* EXERCISE
Which lines below hold the word "entry"? Report each one.

* DATA IN THIS EXERCISE

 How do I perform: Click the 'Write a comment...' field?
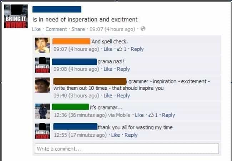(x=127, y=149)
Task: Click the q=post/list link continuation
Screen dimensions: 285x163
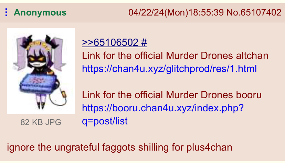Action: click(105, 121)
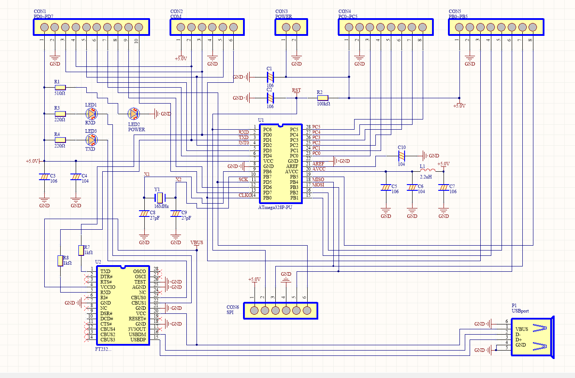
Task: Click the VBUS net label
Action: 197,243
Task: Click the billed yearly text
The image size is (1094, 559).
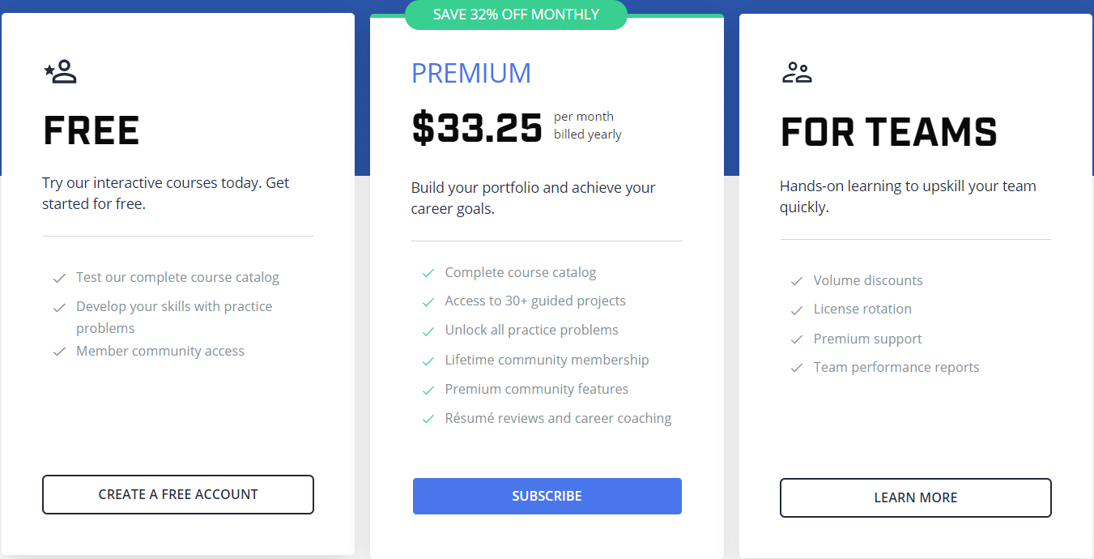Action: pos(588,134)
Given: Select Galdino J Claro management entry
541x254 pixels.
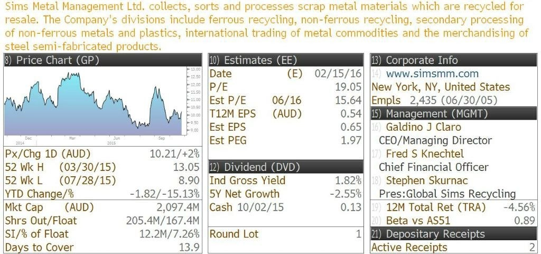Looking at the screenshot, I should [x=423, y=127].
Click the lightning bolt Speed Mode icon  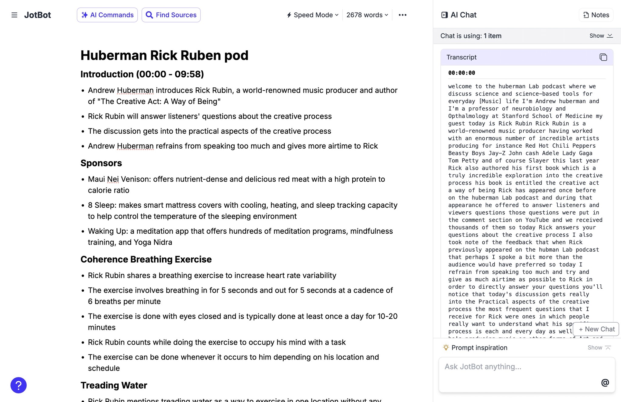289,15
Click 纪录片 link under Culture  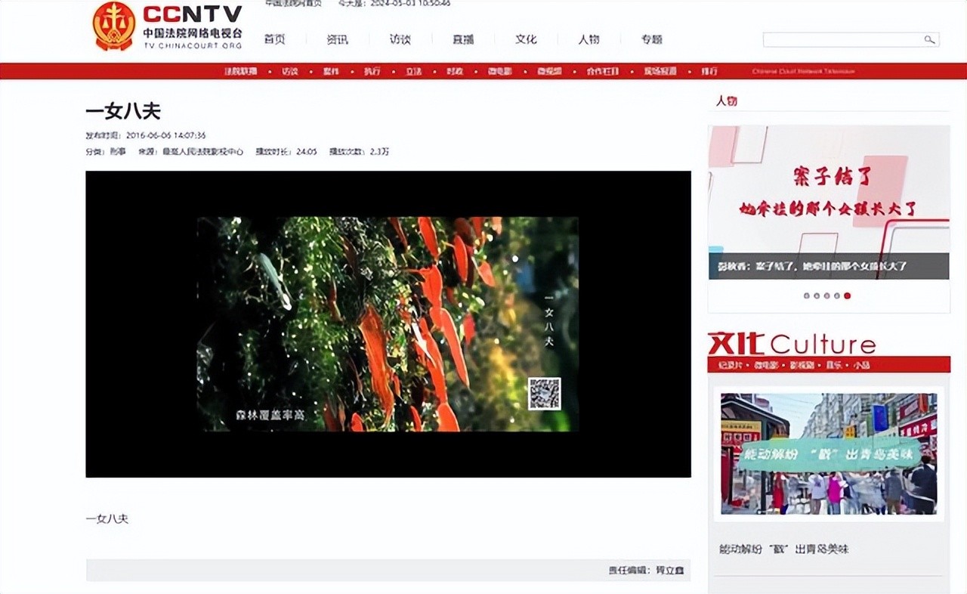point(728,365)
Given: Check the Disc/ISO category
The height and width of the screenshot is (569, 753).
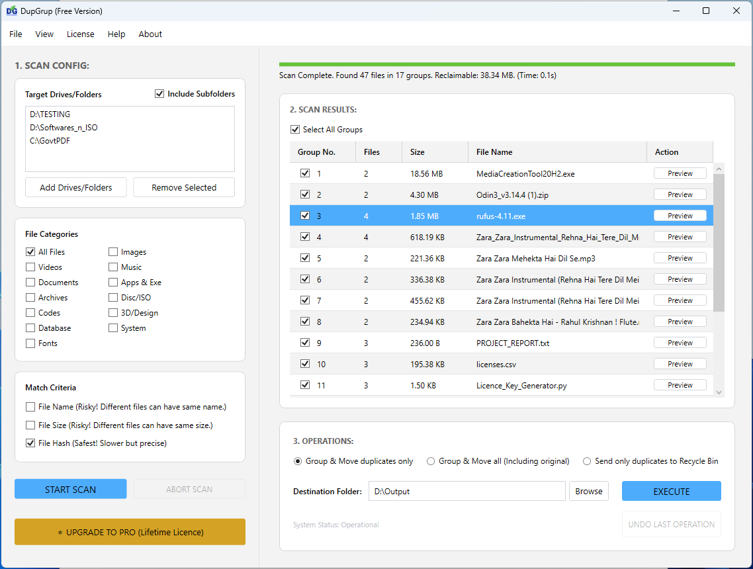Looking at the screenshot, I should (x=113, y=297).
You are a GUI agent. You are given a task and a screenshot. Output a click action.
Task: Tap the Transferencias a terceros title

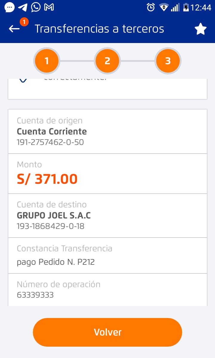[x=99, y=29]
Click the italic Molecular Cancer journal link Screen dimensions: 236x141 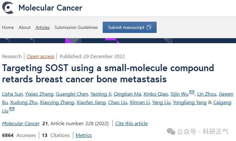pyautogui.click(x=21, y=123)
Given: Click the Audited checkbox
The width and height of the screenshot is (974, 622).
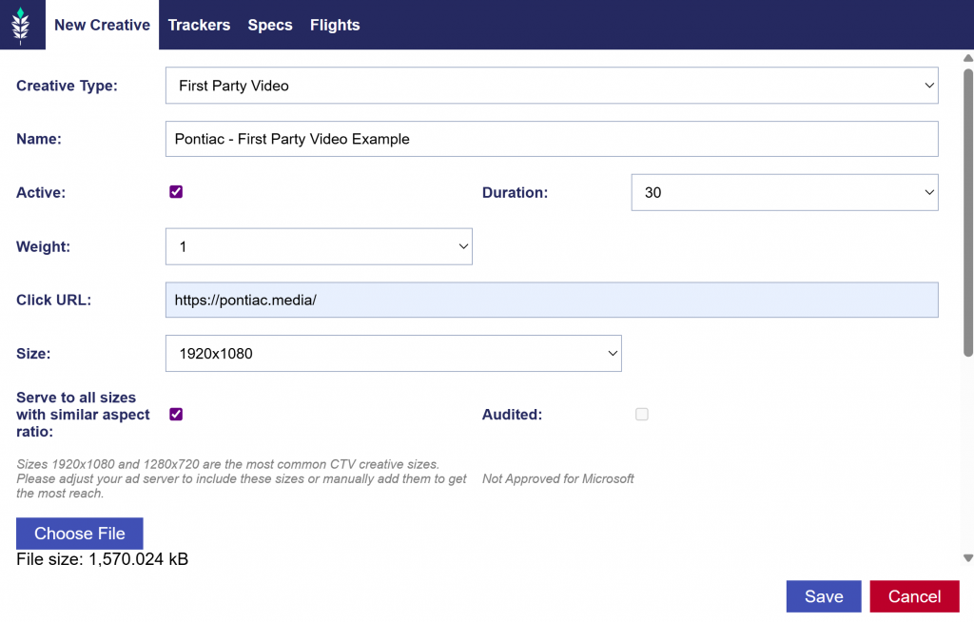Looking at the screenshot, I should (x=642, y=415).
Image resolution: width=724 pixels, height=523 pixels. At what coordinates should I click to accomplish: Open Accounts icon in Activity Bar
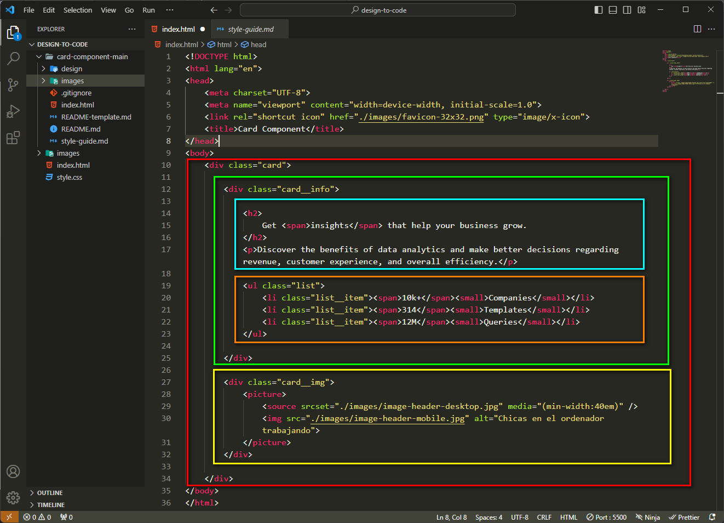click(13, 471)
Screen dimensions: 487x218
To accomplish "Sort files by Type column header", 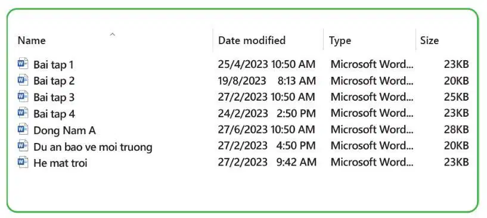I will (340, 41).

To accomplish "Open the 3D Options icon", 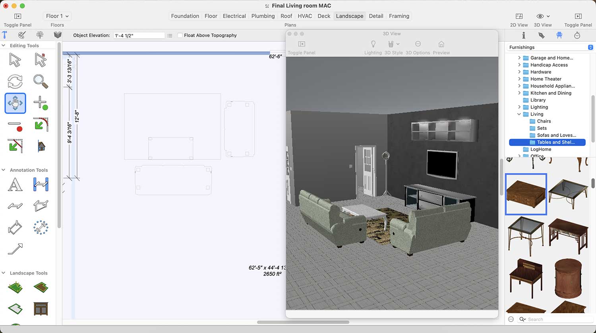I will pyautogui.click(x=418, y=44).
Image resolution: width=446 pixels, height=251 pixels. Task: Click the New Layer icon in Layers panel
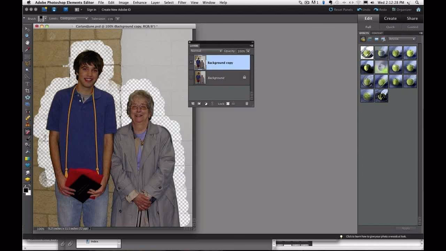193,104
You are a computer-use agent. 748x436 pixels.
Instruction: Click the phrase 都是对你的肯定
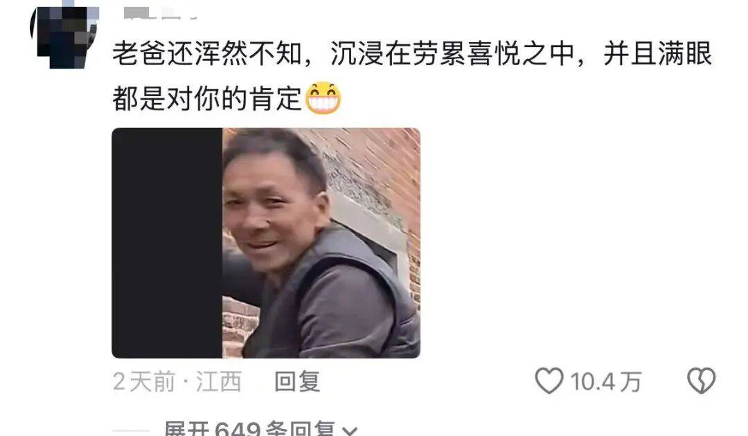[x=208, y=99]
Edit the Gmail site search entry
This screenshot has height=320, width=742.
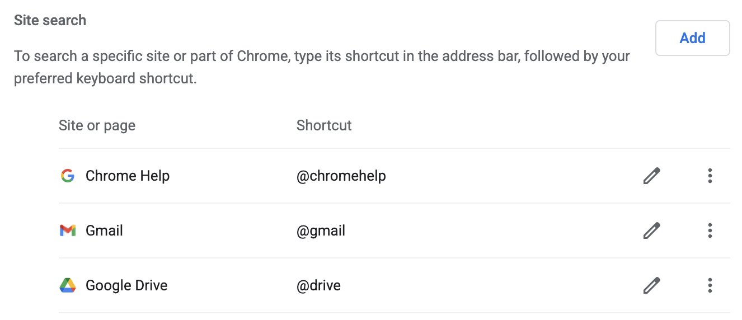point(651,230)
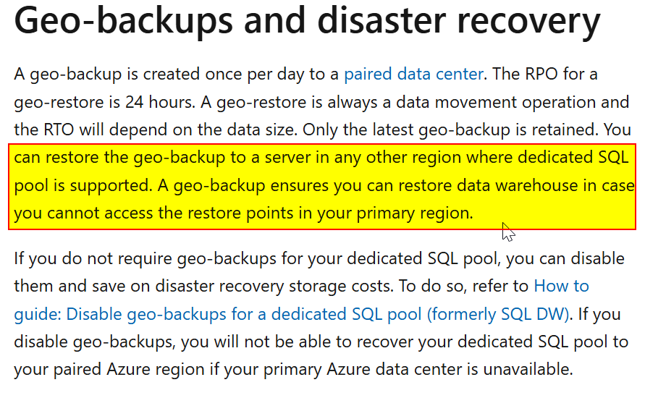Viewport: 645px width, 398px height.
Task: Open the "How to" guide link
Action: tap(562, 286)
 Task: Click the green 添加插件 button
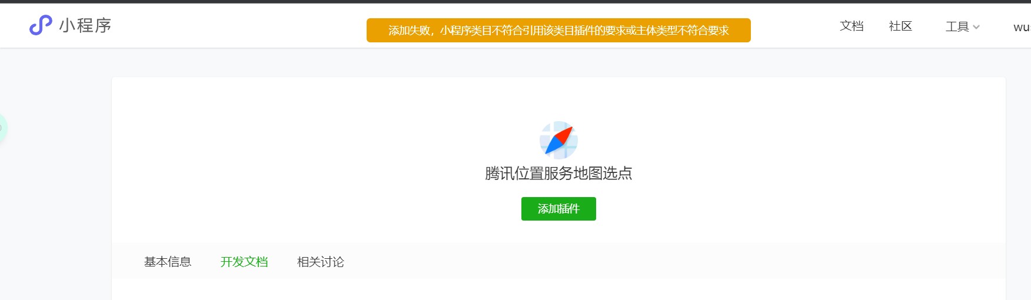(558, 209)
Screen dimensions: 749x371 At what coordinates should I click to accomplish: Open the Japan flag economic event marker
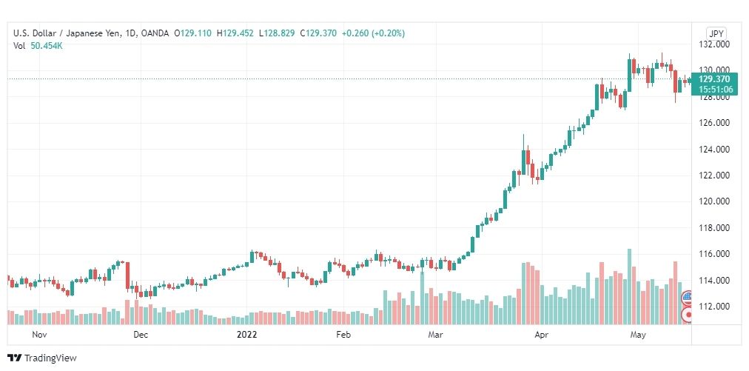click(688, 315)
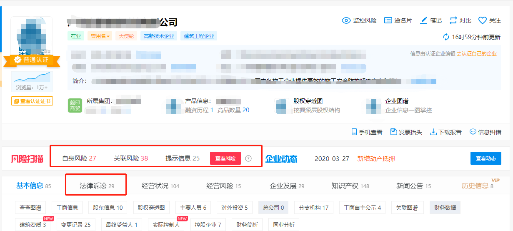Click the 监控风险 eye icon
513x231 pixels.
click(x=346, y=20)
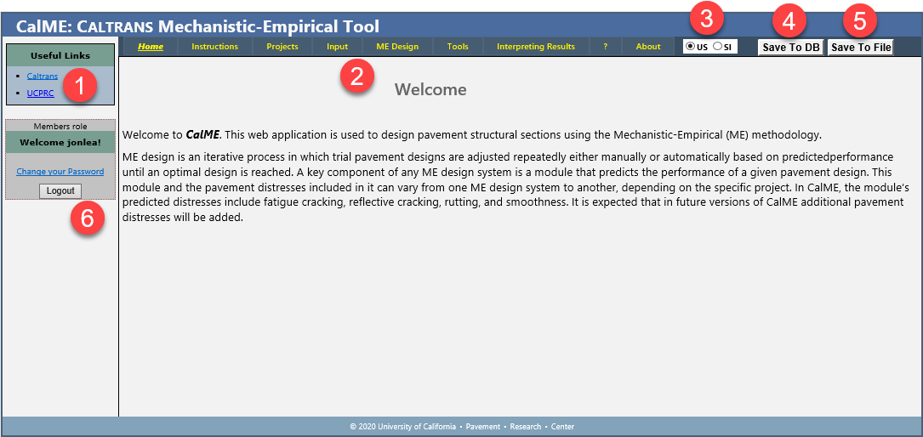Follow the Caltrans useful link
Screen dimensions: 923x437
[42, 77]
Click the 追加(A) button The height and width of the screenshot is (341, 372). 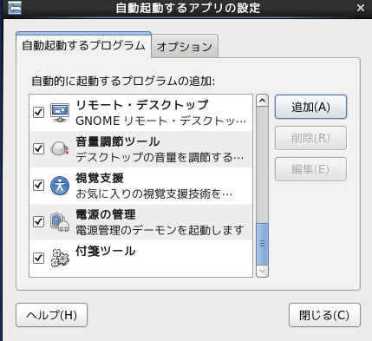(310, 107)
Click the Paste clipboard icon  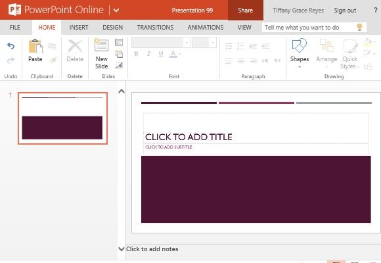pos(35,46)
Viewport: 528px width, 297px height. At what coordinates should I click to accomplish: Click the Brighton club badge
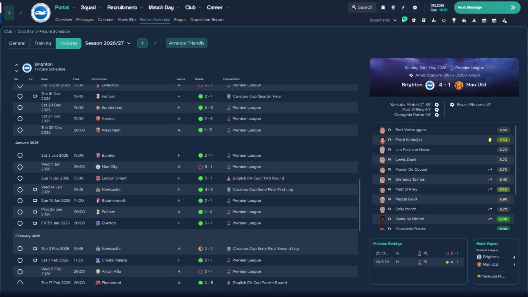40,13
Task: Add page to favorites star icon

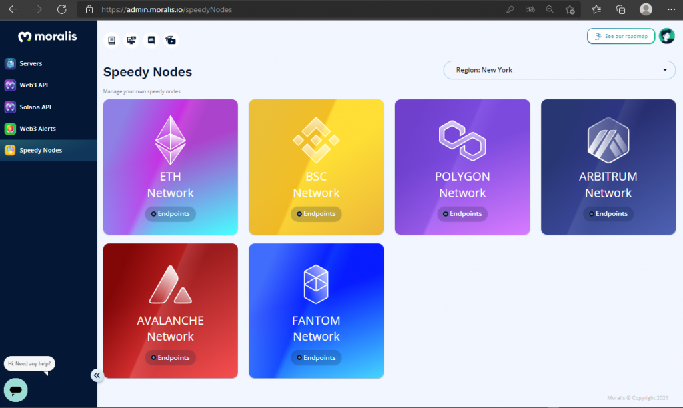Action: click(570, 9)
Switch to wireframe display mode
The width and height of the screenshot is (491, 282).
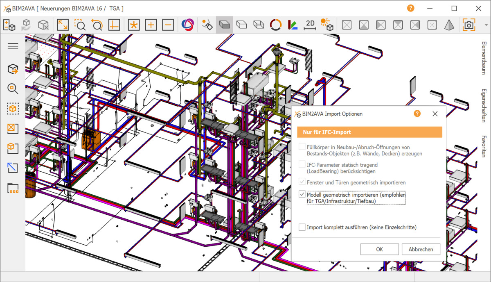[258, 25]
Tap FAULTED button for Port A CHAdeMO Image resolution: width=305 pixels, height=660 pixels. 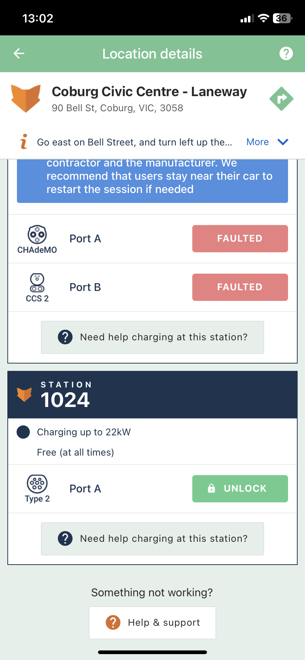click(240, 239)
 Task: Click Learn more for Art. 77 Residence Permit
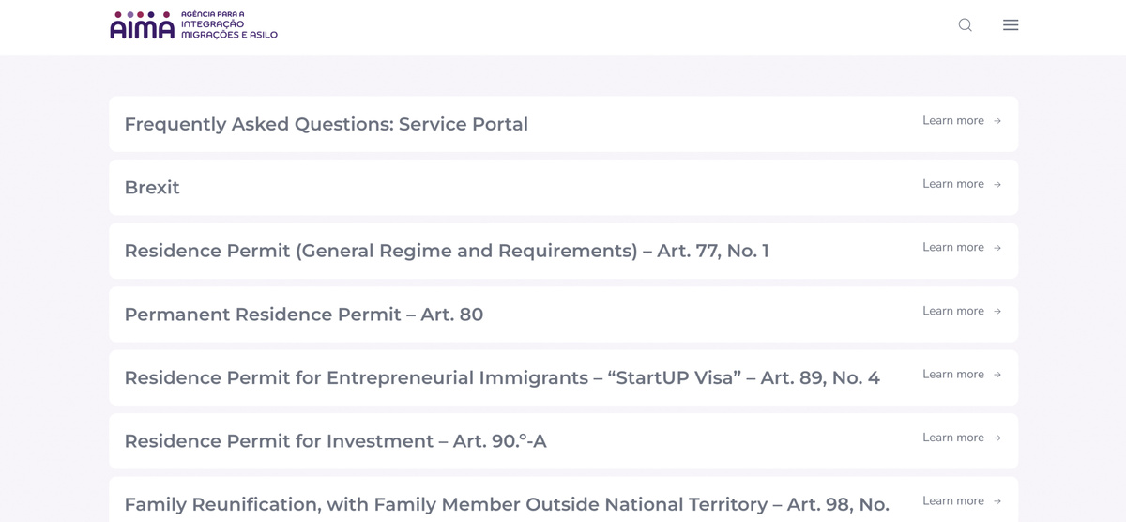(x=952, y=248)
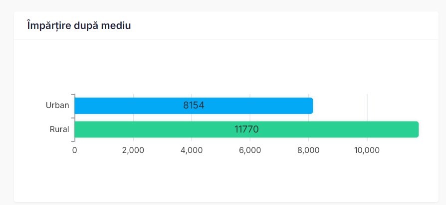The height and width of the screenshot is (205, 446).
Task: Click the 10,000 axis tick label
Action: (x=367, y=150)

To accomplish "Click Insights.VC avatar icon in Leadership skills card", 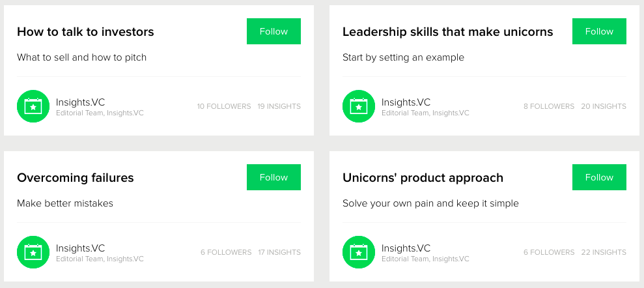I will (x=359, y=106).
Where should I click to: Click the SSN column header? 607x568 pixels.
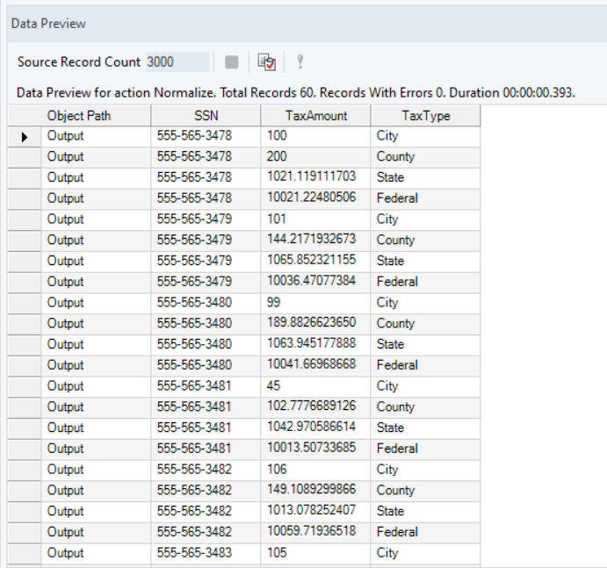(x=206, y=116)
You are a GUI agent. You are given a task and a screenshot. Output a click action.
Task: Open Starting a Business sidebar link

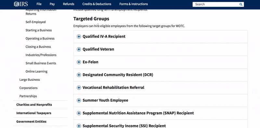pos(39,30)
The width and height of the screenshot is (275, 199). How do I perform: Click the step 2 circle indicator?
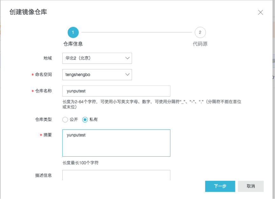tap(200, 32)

* REPLY TO THE EXERCISE
Given: Select Galdino J Claro management entry
Edit the Gmail site search entry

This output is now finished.